*** Exercise material Section Begins ***
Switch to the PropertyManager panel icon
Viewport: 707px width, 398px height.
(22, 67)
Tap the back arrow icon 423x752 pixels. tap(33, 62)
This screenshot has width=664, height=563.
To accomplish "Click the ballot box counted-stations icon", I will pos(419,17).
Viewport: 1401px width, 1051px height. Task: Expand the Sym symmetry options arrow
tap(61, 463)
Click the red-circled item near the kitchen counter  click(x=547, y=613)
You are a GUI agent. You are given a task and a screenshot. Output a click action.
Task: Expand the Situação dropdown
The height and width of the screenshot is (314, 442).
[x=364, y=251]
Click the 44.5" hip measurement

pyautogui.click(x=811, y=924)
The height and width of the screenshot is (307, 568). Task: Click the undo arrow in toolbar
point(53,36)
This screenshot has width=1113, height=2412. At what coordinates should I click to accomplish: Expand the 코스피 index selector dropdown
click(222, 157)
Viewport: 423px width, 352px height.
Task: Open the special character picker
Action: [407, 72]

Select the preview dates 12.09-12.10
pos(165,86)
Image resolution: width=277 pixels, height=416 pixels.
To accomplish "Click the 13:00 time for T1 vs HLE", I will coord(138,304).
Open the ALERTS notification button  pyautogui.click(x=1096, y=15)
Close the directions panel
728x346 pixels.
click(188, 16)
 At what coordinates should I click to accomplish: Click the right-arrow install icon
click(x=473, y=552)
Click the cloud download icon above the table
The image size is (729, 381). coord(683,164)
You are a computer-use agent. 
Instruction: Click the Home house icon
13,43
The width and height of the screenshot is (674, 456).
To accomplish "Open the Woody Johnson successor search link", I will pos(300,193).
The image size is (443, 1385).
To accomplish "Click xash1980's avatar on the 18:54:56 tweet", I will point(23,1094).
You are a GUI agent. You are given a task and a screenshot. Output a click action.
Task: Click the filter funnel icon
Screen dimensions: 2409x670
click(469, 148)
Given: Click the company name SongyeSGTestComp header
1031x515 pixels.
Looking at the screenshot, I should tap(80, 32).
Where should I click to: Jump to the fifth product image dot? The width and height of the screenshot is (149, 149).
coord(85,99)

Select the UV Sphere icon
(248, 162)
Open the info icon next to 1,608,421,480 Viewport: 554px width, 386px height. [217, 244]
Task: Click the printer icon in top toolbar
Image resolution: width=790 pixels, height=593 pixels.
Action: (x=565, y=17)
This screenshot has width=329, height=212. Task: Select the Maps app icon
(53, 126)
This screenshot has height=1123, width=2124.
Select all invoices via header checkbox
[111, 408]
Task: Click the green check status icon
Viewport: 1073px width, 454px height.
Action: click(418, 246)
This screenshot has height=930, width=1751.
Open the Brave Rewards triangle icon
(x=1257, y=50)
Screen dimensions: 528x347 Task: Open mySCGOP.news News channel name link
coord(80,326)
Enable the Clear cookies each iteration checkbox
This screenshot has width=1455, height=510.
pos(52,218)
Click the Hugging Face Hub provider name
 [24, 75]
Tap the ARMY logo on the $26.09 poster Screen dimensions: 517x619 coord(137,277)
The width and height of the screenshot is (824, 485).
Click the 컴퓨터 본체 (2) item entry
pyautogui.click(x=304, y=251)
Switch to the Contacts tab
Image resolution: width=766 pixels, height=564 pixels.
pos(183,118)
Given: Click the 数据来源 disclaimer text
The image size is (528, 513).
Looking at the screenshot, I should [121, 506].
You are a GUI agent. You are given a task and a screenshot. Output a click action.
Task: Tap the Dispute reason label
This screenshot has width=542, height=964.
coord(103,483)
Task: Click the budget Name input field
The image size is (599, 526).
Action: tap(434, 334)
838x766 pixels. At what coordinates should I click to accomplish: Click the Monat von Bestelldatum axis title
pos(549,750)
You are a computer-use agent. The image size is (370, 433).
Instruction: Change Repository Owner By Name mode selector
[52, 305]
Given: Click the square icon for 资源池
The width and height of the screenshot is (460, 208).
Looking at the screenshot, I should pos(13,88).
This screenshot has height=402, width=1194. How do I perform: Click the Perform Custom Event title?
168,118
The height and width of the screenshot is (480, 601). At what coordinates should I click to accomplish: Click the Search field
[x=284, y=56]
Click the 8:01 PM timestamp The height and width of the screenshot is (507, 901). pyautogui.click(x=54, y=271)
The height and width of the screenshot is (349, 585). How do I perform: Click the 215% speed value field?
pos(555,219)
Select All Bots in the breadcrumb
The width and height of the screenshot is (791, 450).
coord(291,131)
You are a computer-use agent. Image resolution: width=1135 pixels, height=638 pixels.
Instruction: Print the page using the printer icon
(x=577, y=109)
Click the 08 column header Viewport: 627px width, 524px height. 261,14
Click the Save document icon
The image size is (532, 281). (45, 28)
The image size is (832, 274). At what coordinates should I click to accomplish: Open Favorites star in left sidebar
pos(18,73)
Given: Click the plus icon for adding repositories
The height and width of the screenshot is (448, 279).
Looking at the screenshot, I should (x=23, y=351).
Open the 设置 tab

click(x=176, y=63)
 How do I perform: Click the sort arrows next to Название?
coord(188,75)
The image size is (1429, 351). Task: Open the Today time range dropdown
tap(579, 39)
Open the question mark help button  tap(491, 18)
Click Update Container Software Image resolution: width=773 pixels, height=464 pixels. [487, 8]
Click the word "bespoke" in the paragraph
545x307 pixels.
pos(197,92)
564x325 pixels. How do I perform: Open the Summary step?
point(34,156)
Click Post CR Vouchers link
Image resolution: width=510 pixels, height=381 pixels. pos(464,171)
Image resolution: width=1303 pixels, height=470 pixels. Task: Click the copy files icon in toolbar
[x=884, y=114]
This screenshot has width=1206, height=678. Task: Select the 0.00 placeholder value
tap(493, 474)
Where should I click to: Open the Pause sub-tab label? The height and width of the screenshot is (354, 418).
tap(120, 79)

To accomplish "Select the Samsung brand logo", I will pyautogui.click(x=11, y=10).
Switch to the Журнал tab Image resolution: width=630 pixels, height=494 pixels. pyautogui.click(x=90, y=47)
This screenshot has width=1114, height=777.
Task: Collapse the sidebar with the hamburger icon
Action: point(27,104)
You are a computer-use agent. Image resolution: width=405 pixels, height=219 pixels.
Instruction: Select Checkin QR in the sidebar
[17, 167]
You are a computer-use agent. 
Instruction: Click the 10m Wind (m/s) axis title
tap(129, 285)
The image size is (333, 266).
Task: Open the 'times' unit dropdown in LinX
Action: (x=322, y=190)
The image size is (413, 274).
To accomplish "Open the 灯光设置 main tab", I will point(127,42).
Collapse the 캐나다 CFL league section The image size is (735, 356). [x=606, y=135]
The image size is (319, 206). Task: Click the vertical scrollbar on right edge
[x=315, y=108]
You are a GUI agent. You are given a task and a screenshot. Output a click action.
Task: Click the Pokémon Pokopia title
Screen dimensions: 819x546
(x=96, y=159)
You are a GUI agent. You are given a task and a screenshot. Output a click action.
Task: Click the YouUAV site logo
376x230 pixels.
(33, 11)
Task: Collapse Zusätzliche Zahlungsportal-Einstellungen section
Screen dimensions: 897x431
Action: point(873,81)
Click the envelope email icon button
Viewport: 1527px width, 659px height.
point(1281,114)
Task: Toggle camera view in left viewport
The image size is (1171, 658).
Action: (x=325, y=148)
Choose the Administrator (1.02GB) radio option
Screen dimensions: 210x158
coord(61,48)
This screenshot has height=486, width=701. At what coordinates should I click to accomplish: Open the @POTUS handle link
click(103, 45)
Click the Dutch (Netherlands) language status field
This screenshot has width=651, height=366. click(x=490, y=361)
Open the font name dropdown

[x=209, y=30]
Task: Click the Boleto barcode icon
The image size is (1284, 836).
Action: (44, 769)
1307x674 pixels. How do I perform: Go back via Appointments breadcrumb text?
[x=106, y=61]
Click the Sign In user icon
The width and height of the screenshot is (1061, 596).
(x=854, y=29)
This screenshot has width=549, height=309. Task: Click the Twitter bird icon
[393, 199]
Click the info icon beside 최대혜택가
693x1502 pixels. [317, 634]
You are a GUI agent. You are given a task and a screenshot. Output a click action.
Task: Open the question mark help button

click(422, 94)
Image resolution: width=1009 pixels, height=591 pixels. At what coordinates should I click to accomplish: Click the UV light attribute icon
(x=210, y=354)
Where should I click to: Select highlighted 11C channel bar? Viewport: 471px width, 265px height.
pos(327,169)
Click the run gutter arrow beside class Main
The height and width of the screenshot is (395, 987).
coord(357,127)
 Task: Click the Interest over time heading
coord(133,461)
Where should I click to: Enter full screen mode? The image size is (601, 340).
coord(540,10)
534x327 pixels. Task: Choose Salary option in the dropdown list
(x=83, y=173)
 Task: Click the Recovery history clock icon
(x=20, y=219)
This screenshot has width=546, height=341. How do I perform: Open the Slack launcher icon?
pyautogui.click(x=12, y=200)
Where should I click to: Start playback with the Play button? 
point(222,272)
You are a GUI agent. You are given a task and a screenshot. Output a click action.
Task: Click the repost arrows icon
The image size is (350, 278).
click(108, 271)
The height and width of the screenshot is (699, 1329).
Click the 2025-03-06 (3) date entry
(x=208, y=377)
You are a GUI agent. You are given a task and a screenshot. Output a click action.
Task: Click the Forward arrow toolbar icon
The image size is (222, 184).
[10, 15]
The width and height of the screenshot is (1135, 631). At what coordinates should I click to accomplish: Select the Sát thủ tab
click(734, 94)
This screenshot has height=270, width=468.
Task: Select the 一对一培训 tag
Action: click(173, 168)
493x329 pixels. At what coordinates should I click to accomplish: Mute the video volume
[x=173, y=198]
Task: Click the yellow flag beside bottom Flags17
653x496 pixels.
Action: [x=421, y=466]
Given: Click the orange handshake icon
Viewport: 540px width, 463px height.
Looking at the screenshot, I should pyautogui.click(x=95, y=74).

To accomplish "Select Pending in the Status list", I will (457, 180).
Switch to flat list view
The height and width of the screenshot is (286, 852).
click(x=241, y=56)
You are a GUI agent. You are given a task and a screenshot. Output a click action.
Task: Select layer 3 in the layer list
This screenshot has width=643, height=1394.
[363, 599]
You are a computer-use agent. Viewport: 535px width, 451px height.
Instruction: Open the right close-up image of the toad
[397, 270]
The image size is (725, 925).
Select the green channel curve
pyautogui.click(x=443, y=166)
*** Exercise material Section Ends ***
Task to carry out>
Return, exactly as written, the "Where should I click to: Select" line and each line after it through the end of the listing above.

Response to the task>
Where should I click to: Select highlighted 11C channel bar? Viewport: 471px width, 265px height.
pos(327,169)
Click the run gutter arrow beside class Main
The height and width of the screenshot is (395, 987).
coord(357,127)
 Task: Click the Interest over time heading
coord(133,461)
Where should I click to: Enter full screen mode? The image size is (601, 340).
coord(540,10)
534x327 pixels. Task: Choose Salary option in the dropdown list
(x=83, y=173)
 Task: Click the Recovery history clock icon
(x=20, y=219)
This screenshot has width=546, height=341. How do I perform: Open the Slack launcher icon?
pyautogui.click(x=12, y=200)
Where should I click to: Start playback with the Play button? 
point(222,272)
You are a GUI agent. You are given a task and a screenshot. Output a click action.
Task: Click the repost arrows icon
The image size is (350, 278).
click(108, 271)
The height and width of the screenshot is (699, 1329).
Click the 2025-03-06 (3) date entry
(x=208, y=377)
You are a GUI agent. You are given a task and a screenshot. Output a click action.
Task: Click the Forward arrow toolbar icon
The image size is (222, 184).
[10, 15]
The width and height of the screenshot is (1135, 631). At what coordinates should I click to accomplish: Select the Sát thủ tab
click(734, 94)
This screenshot has height=270, width=468.
Task: Select the 一对一培训 tag
Action: click(173, 168)
493x329 pixels. At what coordinates should I click to accomplish: Mute the video volume
[x=173, y=198]
Task: Click the yellow flag beside bottom Flags17
653x496 pixels.
Action: [x=421, y=466]
Given: Click the orange handshake icon
Viewport: 540px width, 463px height.
Looking at the screenshot, I should pyautogui.click(x=95, y=74).

To accomplish "Select Pending in the Status list", I will (457, 180).
Switch to flat list view
The height and width of the screenshot is (286, 852).
click(x=241, y=56)
You are a GUI agent. You are given a task and a screenshot. Output a click action.
Task: Select layer 3 in the layer list
This screenshot has width=643, height=1394.
[363, 599]
You are a computer-use agent. Viewport: 535px width, 451px height.
Instruction: Open the right close-up image of the toad
[397, 270]
The image size is (725, 925).
Select the green channel curve
pyautogui.click(x=443, y=166)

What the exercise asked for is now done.